**Directive:**
Convert the records below into a JSON list of strings with one string per line, leaving out blank lines.

--- Begin ---

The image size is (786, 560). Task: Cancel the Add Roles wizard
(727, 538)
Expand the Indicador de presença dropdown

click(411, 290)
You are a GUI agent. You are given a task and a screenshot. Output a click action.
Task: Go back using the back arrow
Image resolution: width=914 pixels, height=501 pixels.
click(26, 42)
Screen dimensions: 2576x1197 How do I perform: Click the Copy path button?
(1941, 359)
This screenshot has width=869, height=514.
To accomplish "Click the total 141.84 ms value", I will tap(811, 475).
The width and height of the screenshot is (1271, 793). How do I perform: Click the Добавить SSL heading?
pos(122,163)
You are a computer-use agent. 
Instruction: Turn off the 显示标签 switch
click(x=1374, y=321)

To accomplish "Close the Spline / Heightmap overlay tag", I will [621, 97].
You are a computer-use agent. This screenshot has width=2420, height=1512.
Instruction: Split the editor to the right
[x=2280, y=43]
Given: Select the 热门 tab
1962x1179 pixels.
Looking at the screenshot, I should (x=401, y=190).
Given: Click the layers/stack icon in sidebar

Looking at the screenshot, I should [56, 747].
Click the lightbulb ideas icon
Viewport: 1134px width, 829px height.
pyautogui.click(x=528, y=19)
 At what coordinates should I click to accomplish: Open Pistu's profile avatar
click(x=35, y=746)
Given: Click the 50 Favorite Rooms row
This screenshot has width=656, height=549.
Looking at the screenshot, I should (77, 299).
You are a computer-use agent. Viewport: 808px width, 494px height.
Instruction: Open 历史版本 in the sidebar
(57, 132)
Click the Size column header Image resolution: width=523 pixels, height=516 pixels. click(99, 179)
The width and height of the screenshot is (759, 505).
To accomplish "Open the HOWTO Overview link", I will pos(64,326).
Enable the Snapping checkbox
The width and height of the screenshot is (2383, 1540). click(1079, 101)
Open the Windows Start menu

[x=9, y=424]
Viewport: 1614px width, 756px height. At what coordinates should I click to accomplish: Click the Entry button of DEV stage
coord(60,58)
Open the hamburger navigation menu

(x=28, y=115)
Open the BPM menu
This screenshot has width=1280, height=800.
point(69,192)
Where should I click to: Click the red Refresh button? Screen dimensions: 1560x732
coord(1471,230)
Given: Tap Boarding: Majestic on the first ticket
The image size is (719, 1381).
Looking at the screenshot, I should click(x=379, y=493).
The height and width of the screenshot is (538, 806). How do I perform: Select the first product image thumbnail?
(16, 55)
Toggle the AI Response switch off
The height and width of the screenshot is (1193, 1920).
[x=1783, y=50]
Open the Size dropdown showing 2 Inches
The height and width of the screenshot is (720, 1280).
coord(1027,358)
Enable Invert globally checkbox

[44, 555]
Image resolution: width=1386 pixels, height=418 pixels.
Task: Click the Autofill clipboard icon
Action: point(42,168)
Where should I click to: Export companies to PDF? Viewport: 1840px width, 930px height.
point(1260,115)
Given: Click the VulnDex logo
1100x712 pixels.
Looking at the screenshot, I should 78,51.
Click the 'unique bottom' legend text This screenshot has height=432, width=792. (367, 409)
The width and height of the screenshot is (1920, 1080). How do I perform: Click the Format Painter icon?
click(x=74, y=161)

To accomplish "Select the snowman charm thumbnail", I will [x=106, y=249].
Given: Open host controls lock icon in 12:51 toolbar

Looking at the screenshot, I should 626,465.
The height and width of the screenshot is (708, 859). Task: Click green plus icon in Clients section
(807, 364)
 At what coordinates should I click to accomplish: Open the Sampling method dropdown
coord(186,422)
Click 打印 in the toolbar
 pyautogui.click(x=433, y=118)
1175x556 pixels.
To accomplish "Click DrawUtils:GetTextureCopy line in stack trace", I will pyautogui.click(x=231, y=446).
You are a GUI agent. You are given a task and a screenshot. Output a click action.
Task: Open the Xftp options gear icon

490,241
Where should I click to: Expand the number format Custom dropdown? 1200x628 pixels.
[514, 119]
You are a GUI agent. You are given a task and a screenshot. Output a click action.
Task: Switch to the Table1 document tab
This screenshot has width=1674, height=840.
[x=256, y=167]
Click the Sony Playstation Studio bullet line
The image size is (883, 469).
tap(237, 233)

--- End ---

**Expected answer:**
[
  "The image size is (786, 560). Task: Cancel the Add Roles wizard",
  "(727, 538)",
  "Expand the Indicador de presença dropdown",
  "click(411, 290)",
  "You are a GUI agent. You are given a task and a screenshot. Output a click action.",
  "Task: Go back using the back arrow",
  "Image resolution: width=914 pixels, height=501 pixels.",
  "click(26, 42)",
  "Screen dimensions: 2576x1197 How do I perform: Click the Copy path button?",
  "(1941, 359)",
  "This screenshot has width=869, height=514.",
  "To accomplish \"Click the total 141.84 ms value\", I will tap(811, 475).",
  "The width and height of the screenshot is (1271, 793). How do I perform: Click the Добавить SSL heading?",
  "pos(122,163)",
  "You are a computer-use agent. ",
  "Instruction: Turn off the 显示标签 switch",
  "click(x=1374, y=321)",
  "To accomplish \"Close the Spline / Heightmap overlay tag\", I will [621, 97].",
  "You are a computer-use agent. This screenshot has width=2420, height=1512.",
  "Instruction: Split the editor to the right",
  "[x=2280, y=43]",
  "Given: Select the 热门 tab",
  "1962x1179 pixels.",
  "Looking at the screenshot, I should (x=401, y=190).",
  "Given: Click the layers/stack icon in sidebar",
  "Looking at the screenshot, I should [56, 747].",
  "Click the lightbulb ideas icon",
  "Viewport: 1134px width, 829px height.",
  "pyautogui.click(x=528, y=19)",
  " At what coordinates should I click to accomplish: Open Pistu's profile avatar",
  "click(x=35, y=746)",
  "Given: Click the 50 Favorite Rooms row",
  "This screenshot has width=656, height=549.",
  "Looking at the screenshot, I should (77, 299).",
  "You are a computer-use agent. Viewport: 808px width, 494px height.",
  "Instruction: Open 历史版本 in the sidebar",
  "(57, 132)",
  "Click the Size column header Image resolution: width=523 pixels, height=516 pixels. click(99, 179)",
  "The width and height of the screenshot is (759, 505).",
  "To accomplish \"Open the HOWTO Overview link\", I will pos(64,326).",
  "Enable the Snapping checkbox",
  "The width and height of the screenshot is (2383, 1540). click(1079, 101)",
  "Open the Windows Start menu",
  "[x=9, y=424]",
  "Viewport: 1614px width, 756px height. At what coordinates should I click to accomplish: Click the Entry button of DEV stage",
  "coord(60,58)",
  "Open the hamburger navigation menu",
  "(x=28, y=115)",
  "Open the BPM menu",
  "This screenshot has width=1280, height=800.",
  "point(69,192)",
  "Where should I click to: Click the red Refresh button? Screen dimensions: 1560x732",
  "coord(1471,230)",
  "Given: Tap Boarding: Majestic on the first ticket",
  "The image size is (719, 1381).",
  "Looking at the screenshot, I should click(x=379, y=493).",
  "The height and width of the screenshot is (538, 806). How do I perform: Select the first product image thumbnail?",
  "(16, 55)",
  "Toggle the AI Response switch off",
  "The height and width of the screenshot is (1193, 1920).",
  "[x=1783, y=50]",
  "Open the Size dropdown showing 2 Inches",
  "The height and width of the screenshot is (720, 1280).",
  "coord(1027,358)",
  "Enable Invert globally checkbox",
  "[44, 555]",
  "Image resolution: width=1386 pixels, height=418 pixels.",
  "Task: Click the Autofill clipboard icon",
  "Action: point(42,168)",
  "Where should I click to: Export companies to PDF? Viewport: 1840px width, 930px height.",
  "point(1260,115)",
  "Given: Click the VulnDex logo",
  "1100x712 pixels.",
  "Looking at the screenshot, I should 78,51.",
  "Click the 'unique bottom' legend text This screenshot has height=432, width=792. (367, 409)",
  "The width and height of the screenshot is (1920, 1080). How do I perform: Click the Format Painter icon?",
  "click(x=74, y=161)",
  "To accomplish \"Select the snowman charm thumbnail\", I will [x=106, y=249].",
  "Given: Open host controls lock icon in 12:51 toolbar",
  "Looking at the screenshot, I should 626,465.",
  "The height and width of the screenshot is (708, 859). Task: Click green plus icon in Clients section",
  "(807, 364)",
  " At what coordinates should I click to accomplish: Open the Sampling method dropdown",
  "coord(186,422)",
  "Click 打印 in the toolbar",
  " pyautogui.click(x=433, y=118)",
  "1175x556 pixels.",
  "To accomplish \"Click DrawUtils:GetTextureCopy line in stack trace\", I will pyautogui.click(x=231, y=446).",
  "You are a GUI agent. You are given a task and a screenshot. Output a click action.",
  "Task: Open the Xftp options gear icon",
  "490,241",
  "Where should I click to: Expand the number format Custom dropdown? 1200x628 pixels.",
  "[514, 119]",
  "You are a GUI agent. You are given a task and a screenshot. Output a click action.",
  "Task: Switch to the Table1 document tab",
  "This screenshot has width=1674, height=840.",
  "[x=256, y=167]",
  "Click the Sony Playstation Studio bullet line",
  "The image size is (883, 469).",
  "tap(237, 233)"
]